Avec ses 95 pages d’éléments d’une bibliographie ordonnée, le livre de Taguieff constitue une véritable encyclopédie de la genèse, du développement, des variantes, des espoirs et des dérives sanglantes (colonialisme, darwinisme social, eugénisme, fascisme, bolchevisme…) de l’idée de Progrès en Occident. Mais également de sa critique et de son ébranlement au XXe siècle ainsi que de l’enseignement que nous pouvons en tirer.

L’ouvrage, après l’introduction et deux chapitres que l’on pourrait qualifier d’argumentaires et méthodologiques, s’organise autour de cinq parties centrales. La première est consacrée aux origines du « progressisme » (au sens de croyance au progrès inéluctable) occidental, la seconde et la troisième à ses développements et ses extensions, la quatrième à l’eugénisme comme incarnation radicale de l’idée d’auto-transformation de l’homme par l’homme, la cinquième à l’effondrement (parmi les « élites cultivées », du moins) de l’optimisme « progressiste » et à sa discussion.

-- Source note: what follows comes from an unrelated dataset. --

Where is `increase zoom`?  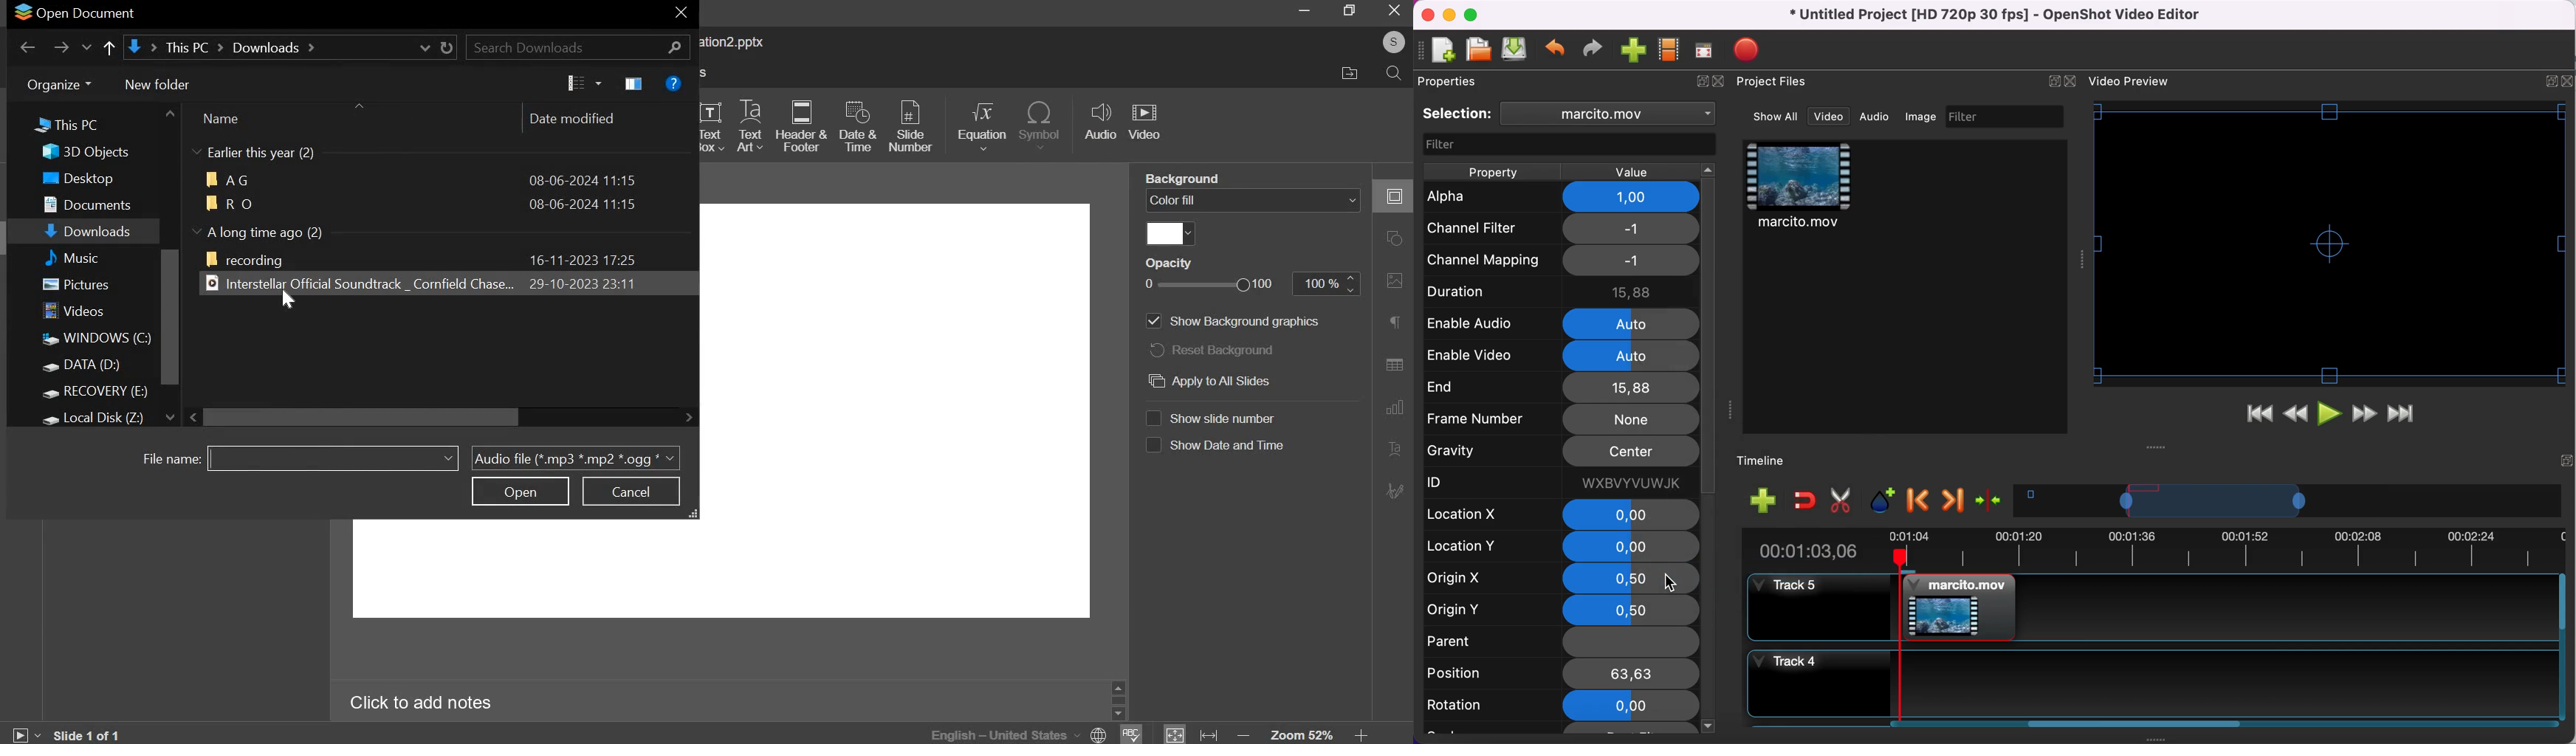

Origine et genèse de l’idée de Progrès

La croyance en un progrès indéfini de l’humanité, conçu comme un mouvement irréversible et nécessaire dont la devise pourrait être « Post hoc, ergo melius hoc », soit en traduction libre « Ce qui vient après, parce qu’il vient après, est meilleur que ce qui était avant » , constitue une inversion totale de la vision du monde des Anciens. En effet, le monde pré-moderne est essentiellement tourné vers le passé et situe la perfection aux origines. L’écoulement du temps (que l’on ne peut pas vraiment qualifier d’histoire) est dès lors vécu comme une dégradation de l’âge d’or des commencements, avec d’éventuels retours vers les origines dans une conception cyclique de la durée.

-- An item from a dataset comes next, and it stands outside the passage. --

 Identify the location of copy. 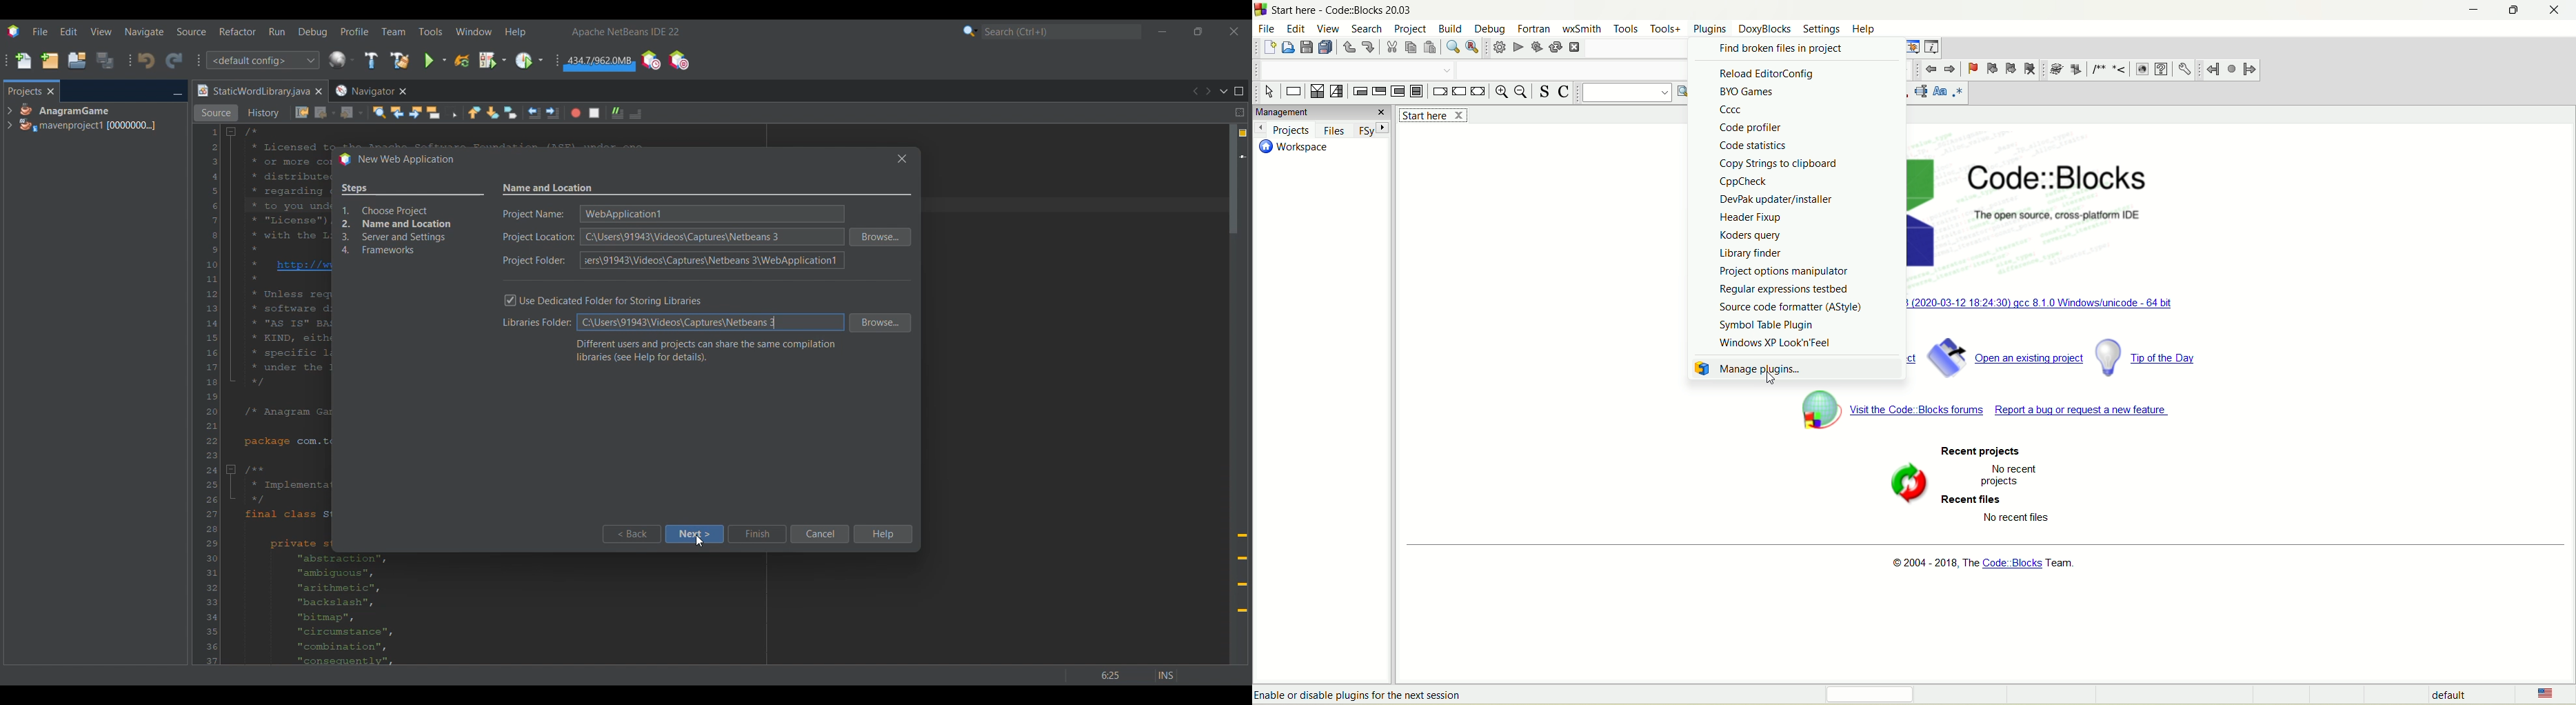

L’inversion de la perspective qui consiste à situer la perfection dans le futur et à concevoir le temps historique comme un progrès continu vers cette fin est très précisément datée et située, même si elle a connu quelques prémisses : l’aube des temps modernes en Europe occidentale, au XVIIe siècle exactement. Un homme, plus qu’aucun autre sans doute, a cristallisé ce moment germinal de la modernité et du « progressisme », Francis Bacon (1561-1626) . Taguieff cite à plusieurs reprises de longs extraits de l’œuvre du philosophe anglais qui, bien que n’étant pas « l’inventeur » de l’idée de progrès, a systématisé l’esprit naissant du temps. On ne peut qu’être impressionné par la cohérence et l

a permanence de ce noyau germinal de l’idée de progrès qui se déploiera sous différentes modalités jusqu’à la fin du XXe siècle, du moins en Occident.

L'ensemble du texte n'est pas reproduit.